* **Task objective**:
Set down, please, without alteration, the lines of the entries below from the first through the one containing "Click the Charles".

***** Supplied entries *****

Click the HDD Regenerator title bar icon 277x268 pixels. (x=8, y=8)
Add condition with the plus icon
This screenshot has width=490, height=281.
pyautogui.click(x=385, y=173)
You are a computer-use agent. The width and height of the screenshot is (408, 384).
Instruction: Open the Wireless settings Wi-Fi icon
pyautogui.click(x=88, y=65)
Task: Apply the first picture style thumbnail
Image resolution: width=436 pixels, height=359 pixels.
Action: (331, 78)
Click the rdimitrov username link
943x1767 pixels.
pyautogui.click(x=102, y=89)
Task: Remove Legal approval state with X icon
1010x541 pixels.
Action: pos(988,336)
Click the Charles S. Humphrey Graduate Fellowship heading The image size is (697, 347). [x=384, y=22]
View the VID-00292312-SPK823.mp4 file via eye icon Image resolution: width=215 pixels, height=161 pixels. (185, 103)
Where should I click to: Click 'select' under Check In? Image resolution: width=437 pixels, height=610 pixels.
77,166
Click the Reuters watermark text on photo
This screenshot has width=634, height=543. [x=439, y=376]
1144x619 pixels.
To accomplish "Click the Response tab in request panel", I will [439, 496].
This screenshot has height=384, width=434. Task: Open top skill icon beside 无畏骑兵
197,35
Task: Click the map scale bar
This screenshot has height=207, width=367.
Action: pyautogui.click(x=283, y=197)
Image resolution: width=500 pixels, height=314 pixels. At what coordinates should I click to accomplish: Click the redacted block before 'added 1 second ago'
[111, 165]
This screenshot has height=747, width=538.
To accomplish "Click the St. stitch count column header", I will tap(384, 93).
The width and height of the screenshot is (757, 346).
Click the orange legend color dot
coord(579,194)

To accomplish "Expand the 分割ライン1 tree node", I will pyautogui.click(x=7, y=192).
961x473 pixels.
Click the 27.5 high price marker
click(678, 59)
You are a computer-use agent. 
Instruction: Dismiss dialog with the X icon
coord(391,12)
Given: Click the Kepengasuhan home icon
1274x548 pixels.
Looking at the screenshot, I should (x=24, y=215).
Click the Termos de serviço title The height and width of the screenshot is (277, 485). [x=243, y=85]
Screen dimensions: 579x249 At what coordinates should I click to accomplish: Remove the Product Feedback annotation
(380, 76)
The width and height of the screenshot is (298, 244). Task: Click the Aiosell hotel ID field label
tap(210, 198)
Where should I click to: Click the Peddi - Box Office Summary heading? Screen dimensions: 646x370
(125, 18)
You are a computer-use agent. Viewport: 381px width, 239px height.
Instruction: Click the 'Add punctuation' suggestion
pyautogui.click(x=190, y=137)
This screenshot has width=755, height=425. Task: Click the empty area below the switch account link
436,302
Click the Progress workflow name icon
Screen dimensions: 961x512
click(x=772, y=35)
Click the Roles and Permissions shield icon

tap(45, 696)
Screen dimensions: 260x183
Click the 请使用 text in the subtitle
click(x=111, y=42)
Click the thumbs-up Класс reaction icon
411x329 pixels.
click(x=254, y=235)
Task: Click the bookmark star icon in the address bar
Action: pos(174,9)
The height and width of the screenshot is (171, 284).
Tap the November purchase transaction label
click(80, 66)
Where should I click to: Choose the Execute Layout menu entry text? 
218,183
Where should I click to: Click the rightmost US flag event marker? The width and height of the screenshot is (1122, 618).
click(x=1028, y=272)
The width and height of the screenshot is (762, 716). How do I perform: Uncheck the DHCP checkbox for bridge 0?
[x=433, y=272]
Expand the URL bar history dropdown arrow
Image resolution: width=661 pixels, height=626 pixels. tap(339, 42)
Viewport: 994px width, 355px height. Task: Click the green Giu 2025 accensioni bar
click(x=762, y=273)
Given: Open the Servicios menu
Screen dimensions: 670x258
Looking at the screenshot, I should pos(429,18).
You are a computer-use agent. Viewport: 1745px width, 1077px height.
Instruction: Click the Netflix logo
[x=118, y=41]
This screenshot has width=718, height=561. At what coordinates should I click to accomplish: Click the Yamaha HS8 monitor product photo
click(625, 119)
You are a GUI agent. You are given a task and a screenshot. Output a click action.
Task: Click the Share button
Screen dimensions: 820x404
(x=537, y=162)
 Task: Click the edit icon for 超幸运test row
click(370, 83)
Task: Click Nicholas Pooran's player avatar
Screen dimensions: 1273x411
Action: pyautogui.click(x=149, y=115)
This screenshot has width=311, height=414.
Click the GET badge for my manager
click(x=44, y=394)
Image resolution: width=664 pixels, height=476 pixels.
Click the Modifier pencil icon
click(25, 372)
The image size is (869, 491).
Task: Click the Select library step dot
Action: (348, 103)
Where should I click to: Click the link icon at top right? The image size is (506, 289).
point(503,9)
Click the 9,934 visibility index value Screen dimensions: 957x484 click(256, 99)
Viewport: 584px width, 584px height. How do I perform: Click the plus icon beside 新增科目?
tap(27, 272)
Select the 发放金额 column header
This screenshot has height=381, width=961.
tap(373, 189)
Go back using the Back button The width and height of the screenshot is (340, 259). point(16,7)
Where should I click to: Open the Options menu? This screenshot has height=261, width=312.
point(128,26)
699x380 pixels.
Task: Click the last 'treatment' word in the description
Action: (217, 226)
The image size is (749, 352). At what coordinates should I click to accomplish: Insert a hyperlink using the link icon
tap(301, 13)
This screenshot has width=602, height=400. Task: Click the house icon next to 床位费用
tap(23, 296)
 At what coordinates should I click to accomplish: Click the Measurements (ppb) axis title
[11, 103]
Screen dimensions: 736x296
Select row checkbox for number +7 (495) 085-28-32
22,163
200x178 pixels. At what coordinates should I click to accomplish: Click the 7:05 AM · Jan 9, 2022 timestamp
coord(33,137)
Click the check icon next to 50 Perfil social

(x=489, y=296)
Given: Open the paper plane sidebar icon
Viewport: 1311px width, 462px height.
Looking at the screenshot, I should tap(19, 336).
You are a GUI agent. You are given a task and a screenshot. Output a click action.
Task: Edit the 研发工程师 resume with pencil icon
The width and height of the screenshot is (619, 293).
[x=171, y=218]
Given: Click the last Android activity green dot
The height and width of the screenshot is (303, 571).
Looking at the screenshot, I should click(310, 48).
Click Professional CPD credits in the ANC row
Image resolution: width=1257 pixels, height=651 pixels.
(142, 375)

*****

* **Response**:
Click the HDD Regenerator title bar icon 277x268 pixels. (x=8, y=8)
Add condition with the plus icon
This screenshot has width=490, height=281.
pyautogui.click(x=385, y=173)
You are a computer-use agent. The width and height of the screenshot is (408, 384).
Instruction: Open the Wireless settings Wi-Fi icon
pyautogui.click(x=88, y=65)
Task: Apply the first picture style thumbnail
Image resolution: width=436 pixels, height=359 pixels.
Action: (331, 78)
Click the rdimitrov username link
943x1767 pixels.
pyautogui.click(x=102, y=89)
Task: Remove Legal approval state with X icon
1010x541 pixels.
Action: pos(988,336)
Click the Charles S. Humphrey Graduate Fellowship heading The image size is (697, 347). [x=384, y=22]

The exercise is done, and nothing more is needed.